# WHAT THE TASK REQUIRES
Copy out the records that follow word for word, keeping every line as it is.
---- RECORD LIST
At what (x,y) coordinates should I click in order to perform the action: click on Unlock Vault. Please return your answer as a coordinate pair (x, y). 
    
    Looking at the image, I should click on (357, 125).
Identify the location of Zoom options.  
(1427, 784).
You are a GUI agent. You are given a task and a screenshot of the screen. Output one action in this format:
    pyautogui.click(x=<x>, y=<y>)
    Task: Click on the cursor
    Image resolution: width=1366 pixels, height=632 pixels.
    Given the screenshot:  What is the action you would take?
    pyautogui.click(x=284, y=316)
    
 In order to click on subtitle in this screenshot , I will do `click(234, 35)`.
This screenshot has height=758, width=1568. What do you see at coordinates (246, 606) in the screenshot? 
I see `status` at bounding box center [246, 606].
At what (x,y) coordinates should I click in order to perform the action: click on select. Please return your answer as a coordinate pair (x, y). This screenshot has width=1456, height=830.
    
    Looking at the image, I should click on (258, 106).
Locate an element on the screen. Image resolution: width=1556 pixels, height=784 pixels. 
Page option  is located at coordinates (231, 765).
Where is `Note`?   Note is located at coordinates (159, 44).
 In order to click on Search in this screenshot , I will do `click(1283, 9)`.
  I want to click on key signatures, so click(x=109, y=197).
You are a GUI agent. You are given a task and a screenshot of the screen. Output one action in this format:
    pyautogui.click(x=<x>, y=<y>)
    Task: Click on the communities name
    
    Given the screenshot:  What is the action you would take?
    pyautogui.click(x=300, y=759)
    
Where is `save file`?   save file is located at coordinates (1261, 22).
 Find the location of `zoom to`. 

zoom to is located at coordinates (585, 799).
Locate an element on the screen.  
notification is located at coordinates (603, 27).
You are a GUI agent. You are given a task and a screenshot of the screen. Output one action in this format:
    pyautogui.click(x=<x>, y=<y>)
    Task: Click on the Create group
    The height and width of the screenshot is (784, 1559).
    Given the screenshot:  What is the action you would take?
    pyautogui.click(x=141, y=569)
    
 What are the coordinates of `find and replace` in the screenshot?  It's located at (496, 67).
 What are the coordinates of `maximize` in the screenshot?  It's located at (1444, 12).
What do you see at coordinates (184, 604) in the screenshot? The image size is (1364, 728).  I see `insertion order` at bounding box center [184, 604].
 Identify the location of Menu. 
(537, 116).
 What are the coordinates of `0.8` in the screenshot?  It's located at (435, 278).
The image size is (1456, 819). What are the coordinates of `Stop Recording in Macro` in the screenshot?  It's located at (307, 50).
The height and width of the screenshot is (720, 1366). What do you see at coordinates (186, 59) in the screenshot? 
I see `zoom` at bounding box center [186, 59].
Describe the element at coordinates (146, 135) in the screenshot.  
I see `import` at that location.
--------
# CORRECT RESULT
At what (x,y) coordinates should I click in order to perform the action: click on Unlock Vault. Please return your answer as a coordinate pair (x, y). 
    
    Looking at the image, I should click on (357, 125).
Identify the location of Zoom options.  
(1427, 784).
You are a GUI agent. You are given a task and a screenshot of the screen. Output one action in this format:
    pyautogui.click(x=<x>, y=<y>)
    Task: Click on the cursor
    Image resolution: width=1366 pixels, height=632 pixels.
    Given the screenshot:  What is the action you would take?
    pyautogui.click(x=284, y=316)
    
 In order to click on subtitle in this screenshot , I will do `click(234, 35)`.
This screenshot has height=758, width=1568. What do you see at coordinates (246, 606) in the screenshot? 
I see `status` at bounding box center [246, 606].
At what (x,y) coordinates should I click in order to perform the action: click on select. Please return your answer as a coordinate pair (x, y). This screenshot has width=1456, height=830.
    
    Looking at the image, I should click on (258, 106).
Locate an element on the screen. Image resolution: width=1556 pixels, height=784 pixels. 
Page option  is located at coordinates (231, 765).
Where is `Note`?   Note is located at coordinates (159, 44).
 In order to click on Search in this screenshot , I will do `click(1283, 9)`.
  I want to click on key signatures, so click(x=109, y=197).
You are a GUI agent. You are given a task and a screenshot of the screen. Output one action in this format:
    pyautogui.click(x=<x>, y=<y>)
    Task: Click on the communities name
    
    Given the screenshot:  What is the action you would take?
    pyautogui.click(x=300, y=759)
    
Where is `save file`?   save file is located at coordinates (1261, 22).
 Find the location of `zoom to`. 

zoom to is located at coordinates (585, 799).
Locate an element on the screen.  
notification is located at coordinates (603, 27).
You are a GUI agent. You are given a task and a screenshot of the screen. Output one action in this format:
    pyautogui.click(x=<x>, y=<y>)
    Task: Click on the Create group
    The height and width of the screenshot is (784, 1559).
    Given the screenshot:  What is the action you would take?
    pyautogui.click(x=141, y=569)
    
 What are the coordinates of `find and replace` in the screenshot?  It's located at (496, 67).
 What are the coordinates of `maximize` in the screenshot?  It's located at (1444, 12).
What do you see at coordinates (184, 604) in the screenshot? The image size is (1364, 728).  I see `insertion order` at bounding box center [184, 604].
 Identify the location of Menu. 
(537, 116).
 What are the coordinates of `0.8` in the screenshot?  It's located at (435, 278).
The image size is (1456, 819). What are the coordinates of `Stop Recording in Macro` in the screenshot?  It's located at (307, 50).
The height and width of the screenshot is (720, 1366). What do you see at coordinates (186, 59) in the screenshot? 
I see `zoom` at bounding box center [186, 59].
Describe the element at coordinates (146, 135) in the screenshot.  
I see `import` at that location.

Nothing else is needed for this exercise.